1. How do strategies, processes, systems and people in supply chains adapt with a view to BDA adoption for SCP?

2. How does the behavioural aspect work in the BDA adoption process for different roles of BDA in SCP?

3. How do BDA capabilities interact with the BDA adoption process?

Finally, taking a holistic view of supply chains, it is possible to develop research in addressing the multi-stakeholder perspective on BDA adoption in SCP, addressing, for example: What are the potential synergies and conflicts among the supply chain actors in the management of BDA adoption?

This study presents a systematic literature review to establish a holistic overview on relating BDA to SCP from prior publications. It reveals the contributions of BDA on SCP and the factors determining the adoption decision of this technology innovation. We synthesised definitions for big data and BDA in the supply chain domain in search of a consensus on big data-related terminologies in future supply chain literature. As extant research on relating BDA to SCP mostly focuses on short-term oriented planning problems in isolation, our study questioned the relevance of BDA for long-term SCP activities. Moreover, we argued that, to make effective use of BDA in SCP, it not only requires strong technical infrastructures but also appropriate BDA adoption management actions concerning the organisational and environmental changes. Successful BDA adoption management for SCP should follow a long-term, inter-organisational perspective, orchestrating the determining factors of BDA adoption once the scope of BDA has been clarified.

The theoretical contribution of this paper is mainly threefold. Firstly, it shows that big data and BDA can be used to improve the SCP performance, i.e. with the role of supportive facilitator or source of empowerment, but can also be leveraged to determine a radical innovation in the supply chain, i.e. when it plays the role of game-changer, by enabling SCP to be guided by new objective functions, for example environmental sustainability, or be the compass of the supply chain in case of disruptions.
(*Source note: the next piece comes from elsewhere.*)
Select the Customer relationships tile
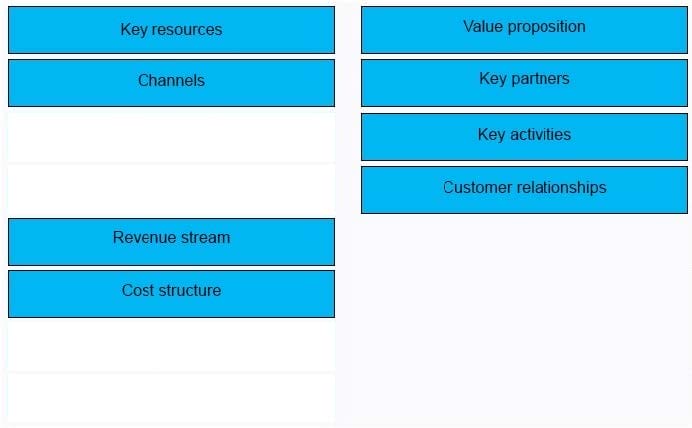The image size is (692, 428). [524, 190]
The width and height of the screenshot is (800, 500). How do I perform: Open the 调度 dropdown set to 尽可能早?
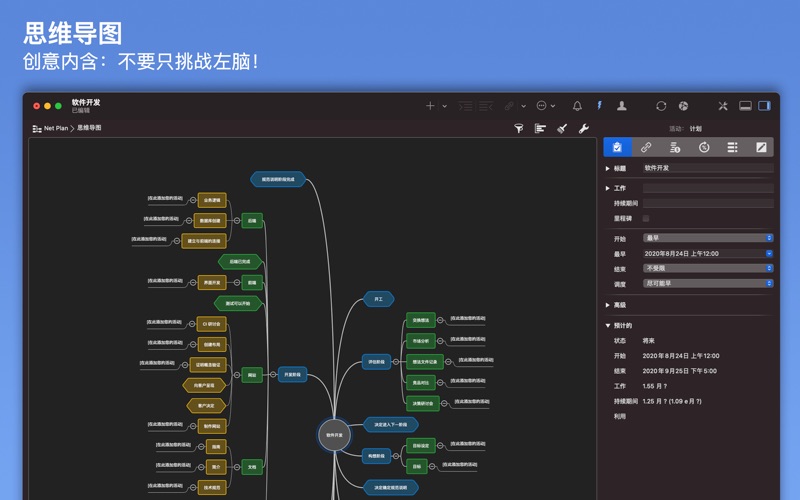(x=707, y=284)
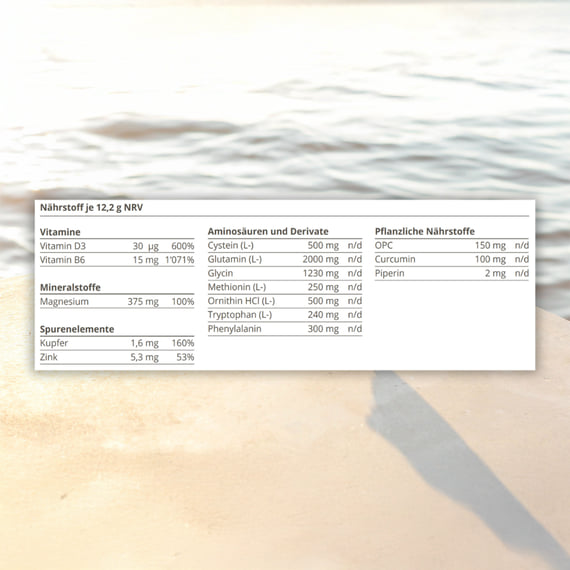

Secondly, it endeavoured to show that the BDA adoption decision is mainly driven by technological factors only when the aim is to improve SCP performance. Organisational and environmental dimensions instead play a determinant role in ensuring that BDA is adopted to reach radical innovation, thus showing the relevance of managerial concerns over technological ones when it comes to extracting value from the adoption of technology innovations. Lastly, this paper has identified several research directions to be addressed by future research.
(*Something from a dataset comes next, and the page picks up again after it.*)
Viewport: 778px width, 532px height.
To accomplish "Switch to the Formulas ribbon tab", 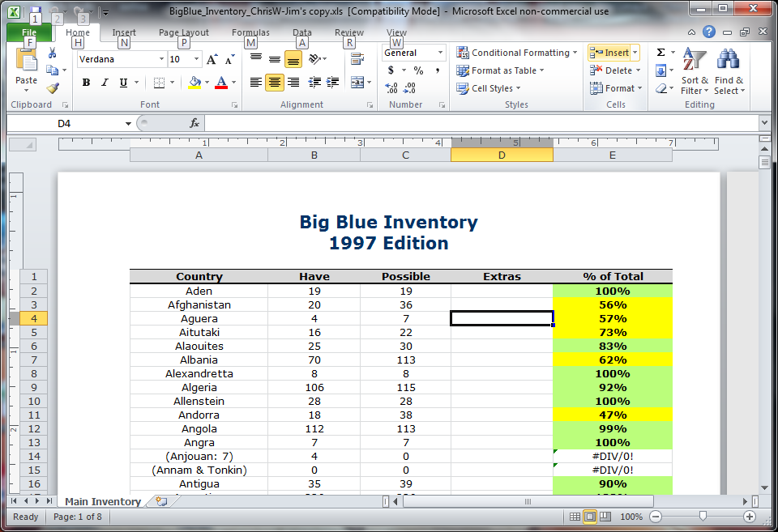I will pyautogui.click(x=250, y=32).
This work has some limitations. While the material collection and selection process aimed to be inclusive and representative, it may still fail to capture some relevant contributions. Firstly, the explicit search of “big data” in the primary studies could result in omitting relevant papers that coined the technology differently. For instance, artificial intelligence, machine learning, IoT, digital twin and cyber-physical systems all overlap somewhat with what we referred to as big data. The inclusion of these additional keywords could result in an expansion of the journal base. Moreover, we deliberately concentrated on journal papers targeting quality research, while this choice could have led to discarding some recent discussions from conferences. However, despite the potential shortcomings, we still believe that our study offers an accurate and distinctive angle to the existing work while stimulating future conversations on relating BDA to SCP.